[Items listed in a dataset]
········

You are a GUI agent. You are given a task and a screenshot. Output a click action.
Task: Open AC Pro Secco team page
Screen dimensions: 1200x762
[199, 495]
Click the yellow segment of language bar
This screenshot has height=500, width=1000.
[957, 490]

········

Work to complete
The answer must consist of all the entries, copied exactly.

Result of this exercise
You are a GUI agent. You are given a task and a screenshot. Output a click action.
Task: Open AC Pro Secco team page
Screen dimensions: 1200x762
[199, 495]
Click the yellow segment of language bar
This screenshot has height=500, width=1000.
[957, 490]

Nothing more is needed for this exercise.